Anna Ross: Are young professionals ready to fly solo? *H&H VIP*

  • Carl Hester’s comment about young professionals (YP) doing an X Factor-style lecture demo was a great idea (comment, 22 September). There should be training for them to do this. Nerves can kick in but necessity has always been the mother of invention and those YPs who run businesses to support their riding rather than relying on support from other sources need to develop communication skills — shyness is a luxury for those who can afford it!

    It led me to think about the other skills needed to succeed in this highly competitive industry. Traditionally, YPs started as working pupils with the opportunity to learn on the job with invaluable “real-life” experience gained by training with support and supervision. The downside has been that these positions can be abused and promised opportunities don’t arise.

    It seems that more young people, supported by parents, are setting up their own yards and flying solo at an earlier stage of their careers. But without doing apprenticeships first, are they ready?

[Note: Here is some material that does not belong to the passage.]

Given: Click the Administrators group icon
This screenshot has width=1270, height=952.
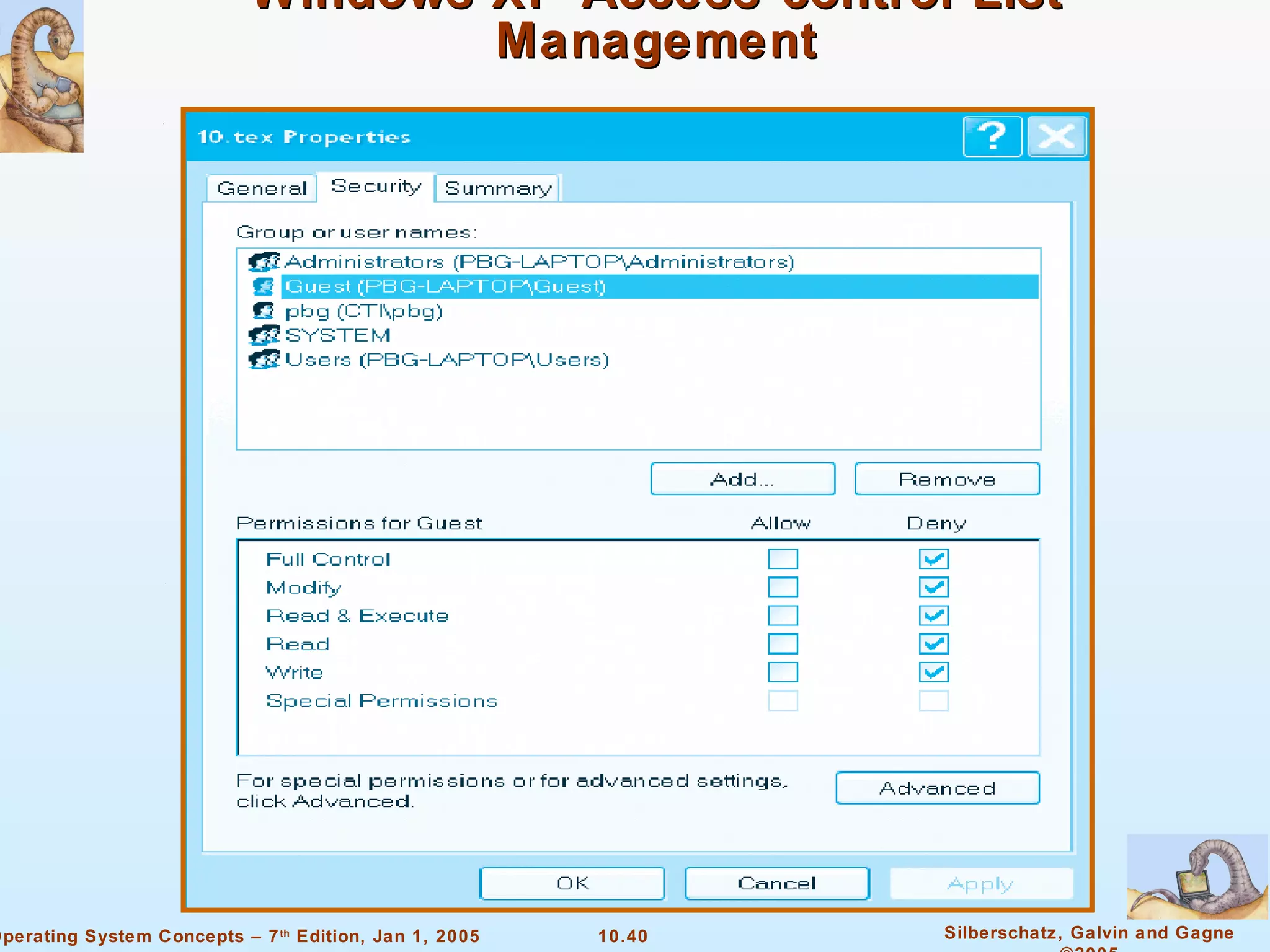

    Good riding goes without saying but there are many other essential skills needed. Stable management is at least 50% of the process of developing dressage horses. Being able to tell by nuances in the way of going if a horse is uncomfortable is an essential skill. Dressage horses tend to have less acute injuries from training than their counterparts and often a skilled rider can pick up warning signs early.

    Keeping horses “out of trouble” is one of the most important lessons that can be learned. It comes through watching and feeling the way of going of many horses. Sometimes it’s just a gut feeling borne of experience.

    The dreaded small print

    There are also the joys of tax, VAT registration, employment law, insurance and social media management, not as fun as training horses but, irritatingly, just as necessary. Commitment to sponsors is another topic. Everybody wants a sponsor, but it should not be seen as a route to free kit. Sponsorship is two-way and it’s up to the individual to provide fresh ways to promote their supporters. I’m fortunate to have long-term support from some top brands, but the success in the relationship starts with my understanding that nothing is free. Having ideas to promote awareness and using marketing tools through social media should carry the brand to more sales.

    Integrity is all and it is essential to have support from the brands that you truly use. An honest endorsement of the product is the best advert of all. I left school well before the leaving age and still only have my cycling proficiency badge to show for my time spent. I seem to have survived, but if I had my time again I would choose an apprenticeship and a business, rather than an equine degree, along with real-life experience in a sport horse environment as a route to survive and thrive as an international competitor.

    How about a “workshop” event aimed at providing help and advice for those running equestrian businesses, followed by Carl’s X Factor-style lecture demo. I’ll lend my indoor school with seating for 200 if someone wants to organise it. Maybe the first challenge should be which YP can get a sponsor for some “Dutch courage” for the participants!